Let's say that I need to do complex calculations for 100 users. My current configuration looks like this:
producer
class Producer
class << self
def publish(target, options = {})
connection = Bunny.new(some_params).start
channel = connection.create_channel
exchange = channel.fanout("#{target}_exchange", durable: true)
exchange.publish(options.to_json)
end
end
end
MassComplexCalculations worker
module UsersWorkers
class MassComplexCalculations
include Sneakers::Worker
from_queue "#{ENV['RAILS_ENV']}.users.mass_complex_calculations_queue",
exchange: "#{ENV['RAILS_ENV']}.users.mass_complex_calculations_exchange"
def work(options)
parsed_options = JSON.parse(options)
ActiveRecord::Base.connection_pool.with_connection do
User.where(id: parsed_options['ids']).each do |user|
::Services::Users::ComplexCalculations.call(user)
end
end
ack!
end
end
end
run worker
Producer.publish("#{ENV['RAILS_ENV']}.users.mass_complex_calculations", ids: User.limit(100).ids)
I do not quite understand how AMQP allocates resources to perform tasks and how I can help.
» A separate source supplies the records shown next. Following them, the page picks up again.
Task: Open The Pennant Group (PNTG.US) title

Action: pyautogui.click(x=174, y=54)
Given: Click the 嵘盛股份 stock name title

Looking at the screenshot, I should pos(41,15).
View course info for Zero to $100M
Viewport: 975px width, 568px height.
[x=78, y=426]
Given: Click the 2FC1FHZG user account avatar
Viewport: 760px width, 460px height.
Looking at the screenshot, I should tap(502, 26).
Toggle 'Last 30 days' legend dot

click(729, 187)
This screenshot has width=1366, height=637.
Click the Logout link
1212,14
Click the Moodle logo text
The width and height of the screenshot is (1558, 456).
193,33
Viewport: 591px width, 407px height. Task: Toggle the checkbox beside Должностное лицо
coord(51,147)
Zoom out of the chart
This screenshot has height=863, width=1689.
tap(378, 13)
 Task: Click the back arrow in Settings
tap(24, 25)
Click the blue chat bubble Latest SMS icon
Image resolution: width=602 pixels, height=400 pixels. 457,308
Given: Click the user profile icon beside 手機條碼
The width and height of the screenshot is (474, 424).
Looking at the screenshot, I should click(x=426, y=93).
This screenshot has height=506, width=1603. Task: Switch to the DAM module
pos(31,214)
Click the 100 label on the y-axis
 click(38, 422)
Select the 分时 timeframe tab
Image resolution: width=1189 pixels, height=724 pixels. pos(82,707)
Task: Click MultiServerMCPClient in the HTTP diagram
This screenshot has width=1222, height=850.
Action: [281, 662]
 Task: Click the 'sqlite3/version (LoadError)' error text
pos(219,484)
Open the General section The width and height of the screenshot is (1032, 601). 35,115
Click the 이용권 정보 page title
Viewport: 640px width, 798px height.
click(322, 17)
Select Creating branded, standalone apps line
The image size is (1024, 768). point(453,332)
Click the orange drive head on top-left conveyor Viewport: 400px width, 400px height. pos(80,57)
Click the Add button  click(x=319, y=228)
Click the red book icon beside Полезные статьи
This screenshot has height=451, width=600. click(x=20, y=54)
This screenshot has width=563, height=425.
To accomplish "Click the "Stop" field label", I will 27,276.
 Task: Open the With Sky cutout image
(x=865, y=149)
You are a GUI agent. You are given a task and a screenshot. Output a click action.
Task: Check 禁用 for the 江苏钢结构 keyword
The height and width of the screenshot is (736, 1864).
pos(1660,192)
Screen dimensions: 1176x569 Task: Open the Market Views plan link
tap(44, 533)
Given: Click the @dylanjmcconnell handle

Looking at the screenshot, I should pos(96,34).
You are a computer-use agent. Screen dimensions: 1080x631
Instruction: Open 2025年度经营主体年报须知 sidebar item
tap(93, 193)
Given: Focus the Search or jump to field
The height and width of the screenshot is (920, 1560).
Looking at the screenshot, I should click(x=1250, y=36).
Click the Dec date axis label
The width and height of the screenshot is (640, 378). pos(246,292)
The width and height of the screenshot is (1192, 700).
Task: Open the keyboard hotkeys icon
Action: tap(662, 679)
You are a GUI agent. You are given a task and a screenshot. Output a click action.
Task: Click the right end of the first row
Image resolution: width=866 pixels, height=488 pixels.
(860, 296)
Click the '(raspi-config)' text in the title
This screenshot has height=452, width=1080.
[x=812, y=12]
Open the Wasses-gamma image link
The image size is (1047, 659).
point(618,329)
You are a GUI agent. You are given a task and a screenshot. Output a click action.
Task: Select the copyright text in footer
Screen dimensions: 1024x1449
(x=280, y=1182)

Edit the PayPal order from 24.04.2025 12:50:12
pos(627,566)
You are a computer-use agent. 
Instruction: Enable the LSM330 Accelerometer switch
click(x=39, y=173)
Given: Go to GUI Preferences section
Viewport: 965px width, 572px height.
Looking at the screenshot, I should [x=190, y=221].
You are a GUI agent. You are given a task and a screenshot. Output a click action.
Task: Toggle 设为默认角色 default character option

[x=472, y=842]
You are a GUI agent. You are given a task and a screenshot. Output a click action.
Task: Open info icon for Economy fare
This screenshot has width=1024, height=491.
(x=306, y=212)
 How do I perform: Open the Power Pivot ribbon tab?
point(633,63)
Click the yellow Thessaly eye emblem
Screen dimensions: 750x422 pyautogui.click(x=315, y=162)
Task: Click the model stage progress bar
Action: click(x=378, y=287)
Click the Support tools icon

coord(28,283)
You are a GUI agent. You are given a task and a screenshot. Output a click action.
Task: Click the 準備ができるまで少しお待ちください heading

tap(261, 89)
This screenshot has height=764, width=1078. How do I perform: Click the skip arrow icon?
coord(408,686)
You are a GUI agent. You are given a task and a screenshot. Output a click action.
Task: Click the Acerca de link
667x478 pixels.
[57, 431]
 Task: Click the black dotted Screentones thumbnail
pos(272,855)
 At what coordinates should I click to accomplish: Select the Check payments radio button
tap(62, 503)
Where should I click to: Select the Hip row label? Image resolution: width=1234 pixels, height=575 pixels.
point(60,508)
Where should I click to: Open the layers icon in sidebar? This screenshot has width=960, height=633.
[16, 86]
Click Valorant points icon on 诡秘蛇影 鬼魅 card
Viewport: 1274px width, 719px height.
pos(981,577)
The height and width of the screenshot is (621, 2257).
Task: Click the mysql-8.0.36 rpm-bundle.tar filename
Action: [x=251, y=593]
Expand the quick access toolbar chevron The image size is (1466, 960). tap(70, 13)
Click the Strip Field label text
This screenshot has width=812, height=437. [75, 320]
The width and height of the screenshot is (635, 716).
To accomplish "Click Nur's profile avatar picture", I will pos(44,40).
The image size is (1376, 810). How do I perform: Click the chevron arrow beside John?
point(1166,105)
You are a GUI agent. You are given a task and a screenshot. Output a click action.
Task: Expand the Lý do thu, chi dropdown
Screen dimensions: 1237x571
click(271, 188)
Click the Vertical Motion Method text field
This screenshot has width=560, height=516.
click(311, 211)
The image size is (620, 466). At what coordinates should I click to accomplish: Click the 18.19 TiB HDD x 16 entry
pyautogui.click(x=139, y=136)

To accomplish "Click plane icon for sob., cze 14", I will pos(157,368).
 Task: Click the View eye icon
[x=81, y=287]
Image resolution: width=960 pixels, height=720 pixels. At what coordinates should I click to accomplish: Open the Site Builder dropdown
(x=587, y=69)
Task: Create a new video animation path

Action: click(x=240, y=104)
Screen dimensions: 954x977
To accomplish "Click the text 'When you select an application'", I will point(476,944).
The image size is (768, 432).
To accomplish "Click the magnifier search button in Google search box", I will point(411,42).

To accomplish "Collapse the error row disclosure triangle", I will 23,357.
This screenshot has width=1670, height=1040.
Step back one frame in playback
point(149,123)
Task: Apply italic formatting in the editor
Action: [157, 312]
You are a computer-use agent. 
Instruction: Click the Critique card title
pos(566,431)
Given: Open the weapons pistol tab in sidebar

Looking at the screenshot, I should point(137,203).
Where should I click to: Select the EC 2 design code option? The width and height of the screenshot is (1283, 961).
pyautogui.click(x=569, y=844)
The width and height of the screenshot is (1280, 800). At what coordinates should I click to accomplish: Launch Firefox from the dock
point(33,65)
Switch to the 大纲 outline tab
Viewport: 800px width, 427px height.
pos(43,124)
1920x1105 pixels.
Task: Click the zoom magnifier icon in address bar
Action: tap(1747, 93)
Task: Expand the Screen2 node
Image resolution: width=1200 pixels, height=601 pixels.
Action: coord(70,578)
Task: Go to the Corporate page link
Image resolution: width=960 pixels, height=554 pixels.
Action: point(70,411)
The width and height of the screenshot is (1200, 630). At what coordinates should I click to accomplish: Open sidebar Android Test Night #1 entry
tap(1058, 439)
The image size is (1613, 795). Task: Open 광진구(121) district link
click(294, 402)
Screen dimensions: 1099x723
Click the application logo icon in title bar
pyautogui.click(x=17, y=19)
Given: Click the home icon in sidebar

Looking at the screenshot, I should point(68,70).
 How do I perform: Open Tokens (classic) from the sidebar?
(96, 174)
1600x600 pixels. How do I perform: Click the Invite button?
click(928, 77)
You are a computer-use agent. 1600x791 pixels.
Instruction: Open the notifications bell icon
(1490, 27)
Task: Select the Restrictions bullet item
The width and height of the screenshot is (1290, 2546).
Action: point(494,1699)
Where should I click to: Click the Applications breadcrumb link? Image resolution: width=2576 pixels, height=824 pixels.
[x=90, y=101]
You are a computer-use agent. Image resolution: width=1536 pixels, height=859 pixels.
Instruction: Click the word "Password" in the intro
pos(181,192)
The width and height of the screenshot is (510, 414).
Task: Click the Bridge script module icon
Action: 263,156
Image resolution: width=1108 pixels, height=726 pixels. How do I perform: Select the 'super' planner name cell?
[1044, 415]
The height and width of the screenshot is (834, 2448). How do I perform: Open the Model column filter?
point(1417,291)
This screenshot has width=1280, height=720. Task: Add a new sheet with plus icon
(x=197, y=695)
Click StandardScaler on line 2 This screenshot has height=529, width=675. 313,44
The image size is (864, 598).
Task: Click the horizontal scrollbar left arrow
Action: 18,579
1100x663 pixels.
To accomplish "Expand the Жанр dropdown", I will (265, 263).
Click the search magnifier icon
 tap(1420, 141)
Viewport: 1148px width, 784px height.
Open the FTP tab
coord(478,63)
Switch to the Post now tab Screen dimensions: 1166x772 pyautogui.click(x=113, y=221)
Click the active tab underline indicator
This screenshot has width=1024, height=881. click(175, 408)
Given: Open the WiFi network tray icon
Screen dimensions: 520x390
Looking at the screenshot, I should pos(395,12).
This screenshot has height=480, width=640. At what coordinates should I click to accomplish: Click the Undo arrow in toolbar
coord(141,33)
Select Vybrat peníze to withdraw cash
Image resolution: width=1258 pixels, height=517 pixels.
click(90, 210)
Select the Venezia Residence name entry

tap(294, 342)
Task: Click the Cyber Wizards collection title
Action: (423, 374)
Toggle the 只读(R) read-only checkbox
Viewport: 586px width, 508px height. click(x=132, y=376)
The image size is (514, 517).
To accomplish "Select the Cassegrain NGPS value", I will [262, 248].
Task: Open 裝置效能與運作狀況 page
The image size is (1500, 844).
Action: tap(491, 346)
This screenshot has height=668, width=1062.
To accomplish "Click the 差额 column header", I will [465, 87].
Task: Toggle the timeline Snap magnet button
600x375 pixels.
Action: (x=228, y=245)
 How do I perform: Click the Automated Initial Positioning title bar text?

Is it right, that it would be better to run each calculation in a separate worker? For example:
CHANGED MassComplexCalculations worker
module UsersWorkers
class MassComplexCalculations
include Sneakers::Worker
from_queue "#{ENV['RAILS_ENV']}.users.mass_complex_calculations_queue",
exchange: "#{ENV['RAILS_ENV']}.users.mass_complex_calculations_exchange"
def work(options)
parsed_options = JSON.parse(options)
ActiveRecord::Base.connection_pool.with_connection do
parsed_options['ids'].each do |id|
Producer.publish("#{ENV['RAILS_ENV']}.users.personal_complex_calculations", id: id)
end
end
ack!
end
end
end
NEW PersonalComplexCalculations worker
module UsersWorkers
class PersonalComplexCalculations
include Sneakers::Worker
from_queue "#{ENV['RAILS_ENV']}.users.personal_complex_calculations_queue",
exchange: "#{ENV['RAILS_ENV']}.users.personal_complex_calculations_exchange"
def work(options)
parsed_options = JSON.parse(options)
user = User.find(parsed_options['id'])
ActiveRecord::Base.connection_pool.with_connection do
::Services::Users::ComplexCalculations.call(user)
end
ack!
end
end
end
In my understanding, there may be two options:
- the first implementation may work slower because it will call the service in order for each user, while in the second option we will have 100 simultaneous working workers which will do their job in parallel
- there is no difference
So which approach is better? Or maybe even one of them is completely wrong?
Thanks in advance.
Neither of your assumptions hold. You are not guaranteed to have 100 parallel workers as sneakers has a default thread pool size that you are not necessarily overriding:
https://github.com/jondot/sneakers/blob/master/lib/sneakers/worker.rb#L20
And if you do not have an ActiveRecord connection pool of at least 100 connections configured, your code will also block and wait because of resource starvation here.
in GENERAL, doing this sort of task in parallel is likely to be faster most of the time - but this is not guaranteed.